Another pit scale is Bambusapis hemispherica, found in Phyllostachys in China and Japan. It has one or two generations per year, and the female adults and nymphs suck sap from the twigs and stipes of the bamboo. Its relative, B. bambusae, has been found on Bambusa multiplex in Florida.

Another type of scale, the armored scale, has 60 species that suck bamboo sap. One of the more notorious is Kuwanaspis pseudoleucaspis, which infests Phyllostachys in China and Japan. It has also gotten into the U.S. and is common on Phyllostachys; here it is known as thread scale. It has two generations per year, preferring the older culms and wet, shaded sites. This scale is worse in dense, over-mature groves, where the nymphs and females feed on culm sap, and when present in large numbers can reduce the vigor of the plant and make the culms commercially worthless. In Asia they are controlled naturally by parasites and ladybeetles, and culturally by thinning out the older culms, and by culm-cavity injection of systemic insecticides. Other species of Asian thread scale present in the U.S. include K. vermiformis (which will infest A. gigantea), K. howardi (infests Bambusa), and K. hikosani, which can infest various bamboos (observation by Adam Turtle).

Other scales found on bamboo include Unachionaspis bambusae, found on Phyllostachys in China, where it has three generations per year.
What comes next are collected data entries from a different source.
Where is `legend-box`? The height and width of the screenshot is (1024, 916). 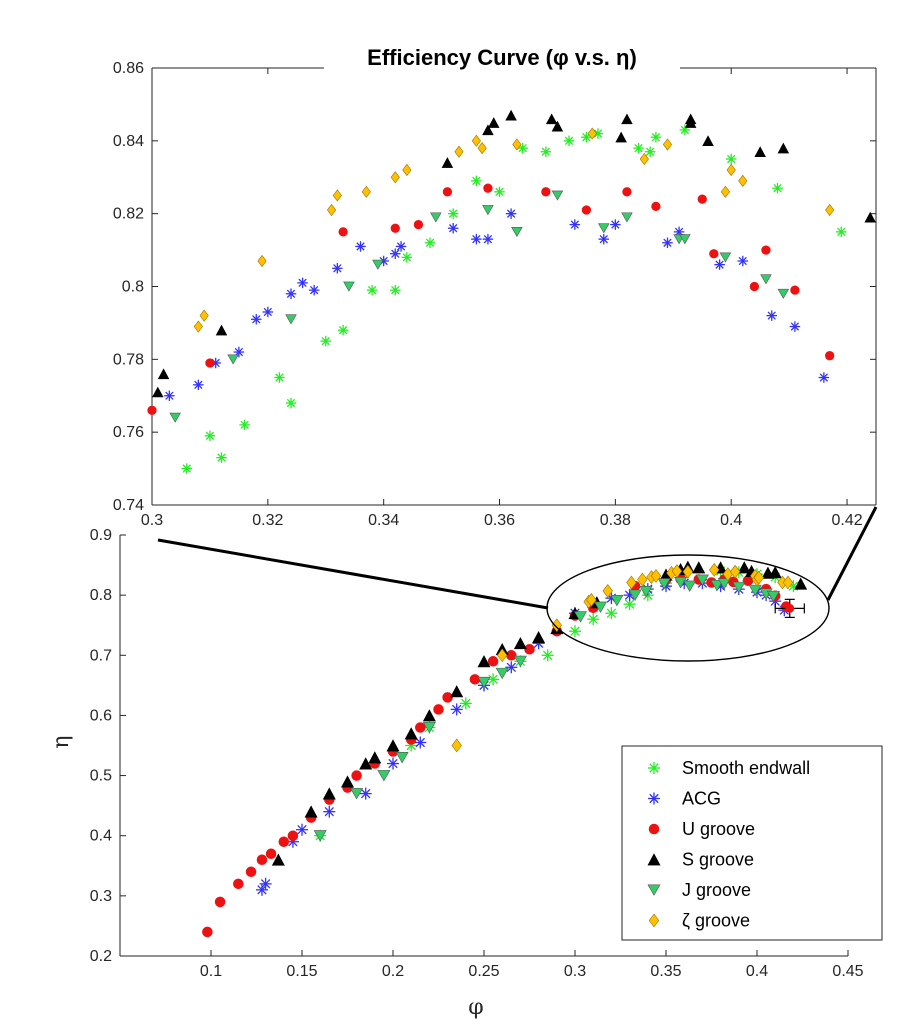
legend-box is located at coordinates (752, 843).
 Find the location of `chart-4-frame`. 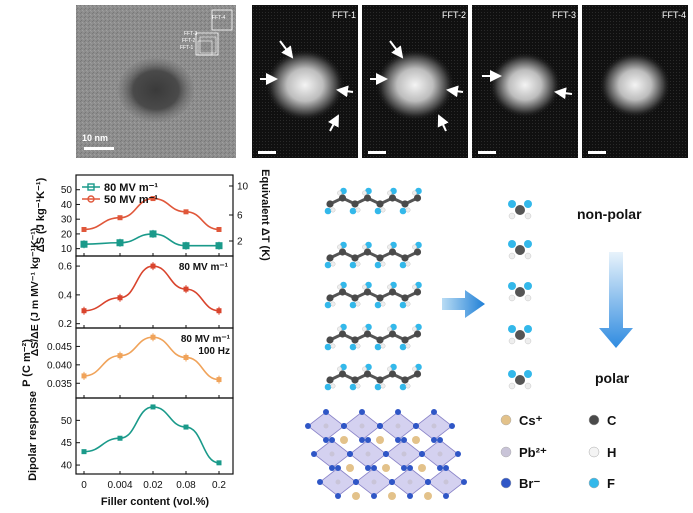

chart-4-frame is located at coordinates (154, 436).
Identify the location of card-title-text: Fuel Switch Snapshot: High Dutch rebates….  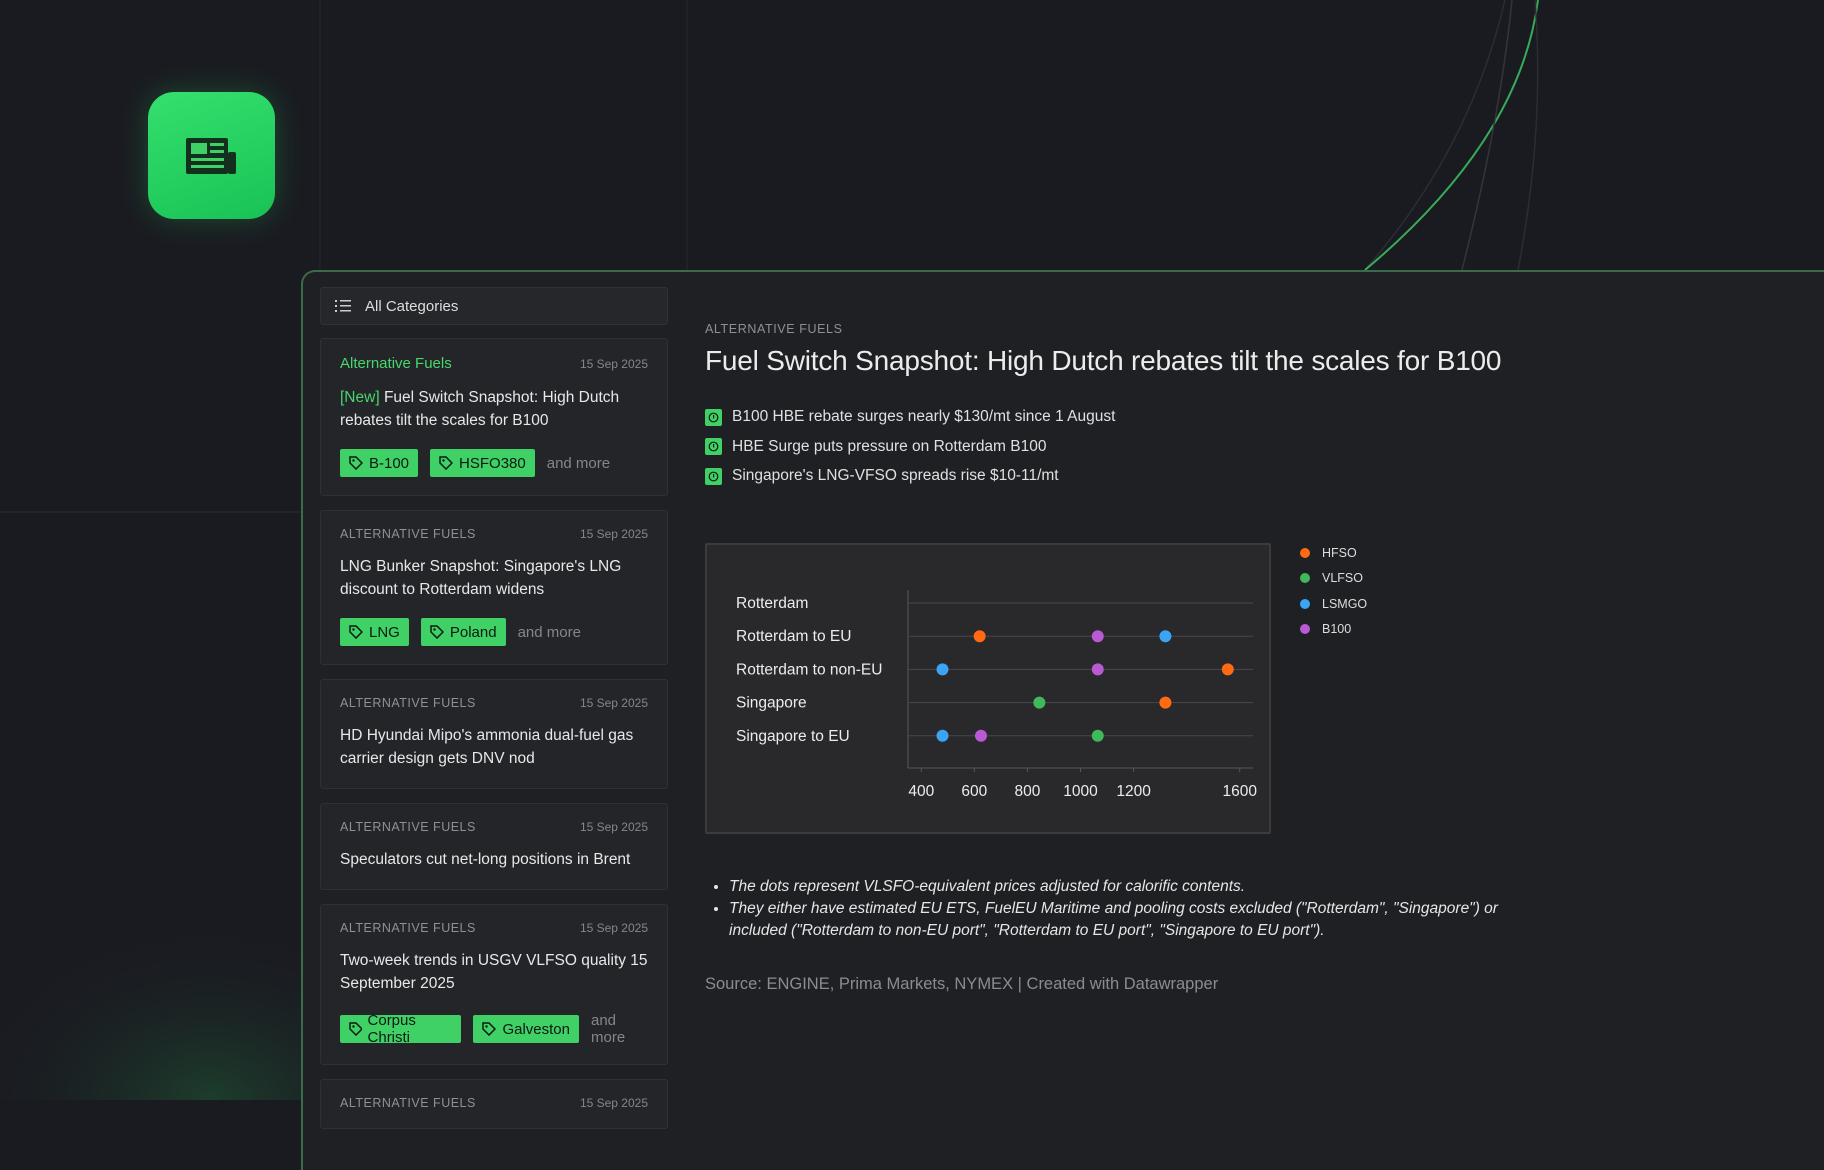
(480, 409).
These scales suck sap from the young leaves in the lower crown, and heavy infestations can cause partial defoliation. In Asia it is kept under control by parasites and predators. Odonaspis penecillata is found on various bamboos in China and has one generation per year, over-wintering as an adult. Female adults and the nymphs suck sap from the culms and branches. It has also been imported to the U.S.,where it has been found on Bambusa multiplex. Another import, O. secretus, has been found in the U.S. on Pseudosasa japonica.